### Direction
Copy out the listing from its first line through the line holding "Looking at the screenshot, I should click(x=220, y=242).", with both of those lines included.

start Records to process

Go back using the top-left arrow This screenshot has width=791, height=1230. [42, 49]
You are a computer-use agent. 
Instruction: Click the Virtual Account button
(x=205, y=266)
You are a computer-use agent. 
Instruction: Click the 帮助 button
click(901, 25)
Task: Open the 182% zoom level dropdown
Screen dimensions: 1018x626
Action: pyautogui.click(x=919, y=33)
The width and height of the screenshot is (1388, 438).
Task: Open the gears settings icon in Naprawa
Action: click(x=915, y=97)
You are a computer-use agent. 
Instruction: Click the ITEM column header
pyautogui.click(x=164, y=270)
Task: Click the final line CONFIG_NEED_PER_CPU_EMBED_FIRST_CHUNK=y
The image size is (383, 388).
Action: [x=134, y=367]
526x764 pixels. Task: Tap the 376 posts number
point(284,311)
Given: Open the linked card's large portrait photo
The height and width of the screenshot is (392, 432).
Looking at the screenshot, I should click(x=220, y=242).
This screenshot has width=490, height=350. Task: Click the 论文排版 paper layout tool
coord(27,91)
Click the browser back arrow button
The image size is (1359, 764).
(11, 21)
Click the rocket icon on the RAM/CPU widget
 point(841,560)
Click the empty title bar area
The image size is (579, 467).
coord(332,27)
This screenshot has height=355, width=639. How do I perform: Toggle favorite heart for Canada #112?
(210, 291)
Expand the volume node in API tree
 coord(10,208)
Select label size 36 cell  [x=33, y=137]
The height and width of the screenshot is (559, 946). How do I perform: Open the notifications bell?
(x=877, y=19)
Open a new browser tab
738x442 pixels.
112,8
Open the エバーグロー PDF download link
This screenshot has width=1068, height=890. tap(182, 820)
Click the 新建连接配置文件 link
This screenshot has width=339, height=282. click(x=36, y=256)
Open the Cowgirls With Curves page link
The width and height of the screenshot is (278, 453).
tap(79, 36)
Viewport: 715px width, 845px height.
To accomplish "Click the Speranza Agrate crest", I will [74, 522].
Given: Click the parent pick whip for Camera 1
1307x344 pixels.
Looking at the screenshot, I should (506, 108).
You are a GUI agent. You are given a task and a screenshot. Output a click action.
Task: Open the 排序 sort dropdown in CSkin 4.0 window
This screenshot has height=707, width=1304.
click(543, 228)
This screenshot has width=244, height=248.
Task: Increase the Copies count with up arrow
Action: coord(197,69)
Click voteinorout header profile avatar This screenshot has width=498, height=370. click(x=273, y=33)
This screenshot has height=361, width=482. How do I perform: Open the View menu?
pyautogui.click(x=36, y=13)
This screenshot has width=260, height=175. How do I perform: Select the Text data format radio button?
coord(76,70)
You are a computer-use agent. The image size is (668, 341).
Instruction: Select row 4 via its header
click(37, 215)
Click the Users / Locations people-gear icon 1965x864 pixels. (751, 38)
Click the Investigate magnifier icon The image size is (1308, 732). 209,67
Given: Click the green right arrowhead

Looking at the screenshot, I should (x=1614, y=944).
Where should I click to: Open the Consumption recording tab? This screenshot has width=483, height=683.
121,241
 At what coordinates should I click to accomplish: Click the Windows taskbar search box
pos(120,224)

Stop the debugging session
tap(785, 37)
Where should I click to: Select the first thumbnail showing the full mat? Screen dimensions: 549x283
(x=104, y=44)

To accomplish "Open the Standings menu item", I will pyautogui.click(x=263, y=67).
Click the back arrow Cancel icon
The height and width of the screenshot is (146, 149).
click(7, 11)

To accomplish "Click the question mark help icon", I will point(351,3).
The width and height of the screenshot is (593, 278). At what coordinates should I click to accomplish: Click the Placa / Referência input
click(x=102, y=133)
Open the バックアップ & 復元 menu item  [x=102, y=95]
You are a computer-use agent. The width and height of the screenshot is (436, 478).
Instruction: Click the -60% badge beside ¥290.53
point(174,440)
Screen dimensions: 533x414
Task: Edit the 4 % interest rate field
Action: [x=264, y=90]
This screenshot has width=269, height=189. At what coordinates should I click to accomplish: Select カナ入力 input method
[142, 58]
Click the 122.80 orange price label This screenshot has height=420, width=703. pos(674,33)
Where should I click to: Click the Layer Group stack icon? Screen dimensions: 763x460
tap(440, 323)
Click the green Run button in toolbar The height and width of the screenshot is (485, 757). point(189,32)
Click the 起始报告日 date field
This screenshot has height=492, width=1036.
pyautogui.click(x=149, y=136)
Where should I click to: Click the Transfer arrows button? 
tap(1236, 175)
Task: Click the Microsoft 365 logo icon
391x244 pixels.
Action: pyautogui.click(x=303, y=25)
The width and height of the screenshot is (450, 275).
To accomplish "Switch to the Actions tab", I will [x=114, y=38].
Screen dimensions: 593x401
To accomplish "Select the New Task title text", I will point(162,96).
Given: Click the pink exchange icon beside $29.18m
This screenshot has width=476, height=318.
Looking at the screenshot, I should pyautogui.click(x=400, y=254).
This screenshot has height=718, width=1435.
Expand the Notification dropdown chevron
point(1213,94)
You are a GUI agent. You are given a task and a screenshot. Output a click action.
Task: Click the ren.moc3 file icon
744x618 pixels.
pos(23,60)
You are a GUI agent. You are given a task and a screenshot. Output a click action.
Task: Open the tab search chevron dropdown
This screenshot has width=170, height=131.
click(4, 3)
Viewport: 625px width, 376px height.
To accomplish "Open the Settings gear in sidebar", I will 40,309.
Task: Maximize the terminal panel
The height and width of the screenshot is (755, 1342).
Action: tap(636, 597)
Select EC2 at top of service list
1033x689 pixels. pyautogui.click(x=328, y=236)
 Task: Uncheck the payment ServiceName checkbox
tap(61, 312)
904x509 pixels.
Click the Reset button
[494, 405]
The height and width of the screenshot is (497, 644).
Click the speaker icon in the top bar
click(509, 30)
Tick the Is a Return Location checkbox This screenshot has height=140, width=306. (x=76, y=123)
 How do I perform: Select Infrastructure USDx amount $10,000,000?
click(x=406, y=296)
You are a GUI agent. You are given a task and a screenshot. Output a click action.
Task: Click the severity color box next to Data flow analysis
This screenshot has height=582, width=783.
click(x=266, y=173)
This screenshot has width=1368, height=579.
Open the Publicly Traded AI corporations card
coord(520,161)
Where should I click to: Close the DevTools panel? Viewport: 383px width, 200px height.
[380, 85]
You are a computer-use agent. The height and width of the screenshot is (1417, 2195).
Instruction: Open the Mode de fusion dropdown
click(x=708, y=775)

end Records to process

### Solution to the problem
Go back using the top-left arrow This screenshot has width=791, height=1230. [42, 49]
You are a computer-use agent. 
Instruction: Click the Virtual Account button
(x=205, y=266)
You are a computer-use agent. 
Instruction: Click the 帮助 button
click(901, 25)
Task: Open the 182% zoom level dropdown
Screen dimensions: 1018x626
Action: pyautogui.click(x=919, y=33)
The width and height of the screenshot is (1388, 438).
Task: Open the gears settings icon in Naprawa
Action: click(x=915, y=97)
You are a computer-use agent. 
Instruction: Click the ITEM column header
pyautogui.click(x=164, y=270)
Task: Click the final line CONFIG_NEED_PER_CPU_EMBED_FIRST_CHUNK=y
The image size is (383, 388).
Action: [x=134, y=367]
526x764 pixels. Task: Tap the 376 posts number
point(284,311)
Given: Open the linked card's large portrait photo
The height and width of the screenshot is (392, 432).
Looking at the screenshot, I should click(x=220, y=242).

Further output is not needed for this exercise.